27/10/2016
Encalhados na Ilha da Pombeba, sobre as águas turvas da Baía de Guanabara, milhares de pneus revelam o tamanho da degradação e do descaso que, historicamente, assombram um dos principais cartões-postais do Rio. Localizada perto do Caju e da recém-revitalizada Zona Portuária, a ilha acumula pneus de diversos calibres, usados tanto em bicicletas quanto em carros e até caminhões, descartados irregularmente no mar. Para ambientalistas, o cenário desolador é resultado de anos de omissão do poder público.

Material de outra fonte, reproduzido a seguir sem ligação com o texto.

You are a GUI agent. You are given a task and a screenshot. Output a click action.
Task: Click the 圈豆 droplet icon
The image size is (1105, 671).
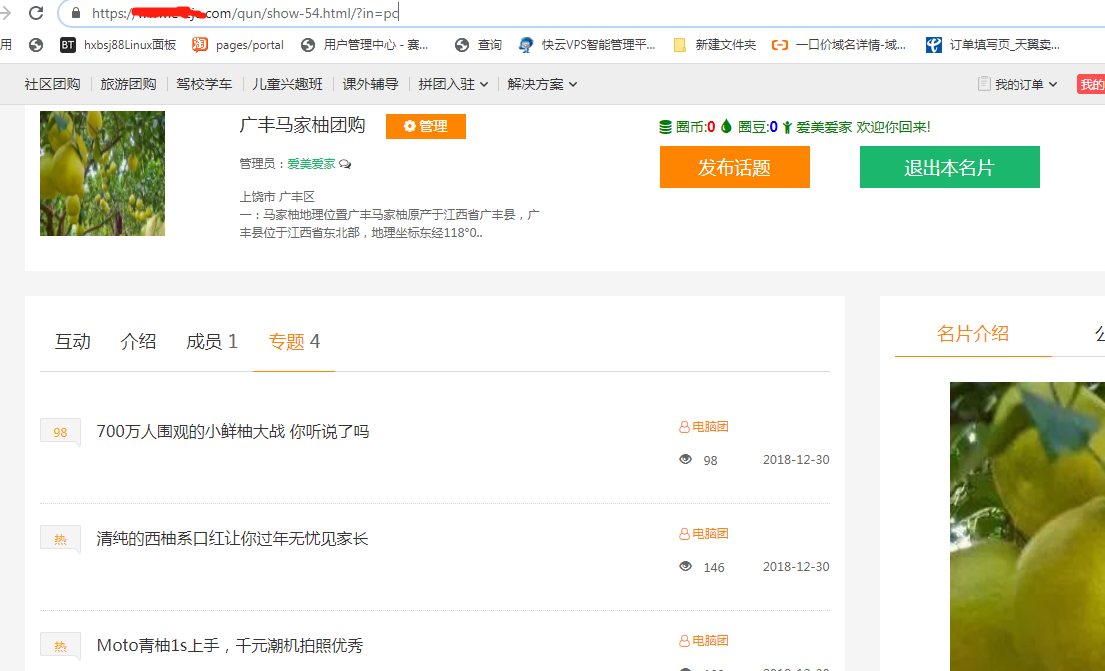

— Há aí um crime ambiental, uma vergonha, mas não é muito diferente de outras áreas da Baía de Guanabara. A população não é nada cuidadosa com o meio ambiente, mas compete ao poder público impedir que essa lixarada chegue à Baía. Não sei informar qual é a origem exata disso, se houve um algum derrame ou se os pneus foram se acumulando ao longo do tempo. O mais provável é que eles sejam oriundos do Canal do Fundão — opina Paulo Cesar Rosman, professor de Engenharia Costeira e Oceanográfica da Coppe/UFRJ.
Um único pneu leva cerca de 600 anos para se decompor completamente. Descartado irregularmente, torna-se um vilão do meio ambiente e da saúde pública. Exposto às chuvas, contribui, por exemplo, para o assoreamento dos rios e para a proliferação de mosquitos, como o Aedes aegypti, transmissor de doenças como dengue, chicungunha e zika.